Many of the obsessions or compulsions that manifest for OCD patients can be religious in nature. Someone who is religious or was raised in a theological environment may manifest obsessions and/or compulsions that are religious in nature. Because OCD usually affects those things most deep-seeded in our psyche (things that we feel are "right or wrong"), religion quite often plays a role in OCD. In the United States, the most common religion is on of several sects of Christianity.

So, for Christians, common issues have been noted about how they may react to OCD through their religious beliefs.

Religious obsessions often center on:

* A belief that the person has sinned or otherwise broken religious law.
* Questions about past or present prayers or religious meditations and whether they were "impure" or insincere.
* Repetitive blasphemous thoughts.
* Feeling "unworthy" of salvation.
* Intrusive sexual thoughts about God, Jesus, saints, or other religious figures. This is a combination of two of the most deep-seeded beliefs in most Christians - sexuality and God.
* Obsessions about inappropriate things during prayer or meditation.
* Fear that one's religious practice is not "perfect" and therefore is impure before God.

Obviously, the more orthodox the person's beliefs, the more likely they are to obsess about them.

Compulsions in relation to Christian religion and OCD often take the form of:

* Repeating prayers for fear that they have not been done correctly and must be repented.
* Compulsions to say or do blasphemous things during religious ceremony or worship.
* Mortification of the flesh (self-harm) in a repeated, health-threatening way.
* Acting out on beliefs of possession.

Some compulsions can become externally focused - aimed at others rather than oneself. These compulsions can become quite serious and mean legal consequences for the OCD patient. Most of the time, however, religion-based compulsions are aimed at the self rather than others and are dangerous only to the patient.

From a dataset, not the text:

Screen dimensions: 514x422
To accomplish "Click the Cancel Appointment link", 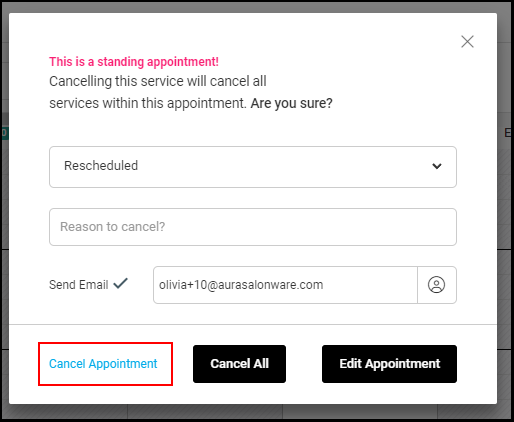I will click(x=103, y=364).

The best treatment for religion-centered OCD is to combine professional counseling and neurological treatment with counseling and one-on-one religious conversation with clergy. In this way, the patient's faith and beliefs are not sacrificed and can be turned towards the good work of healing the patient instead.

Whatever you do, do not forsake yourself or God because of your obsessive-compulsive disorder. Get help.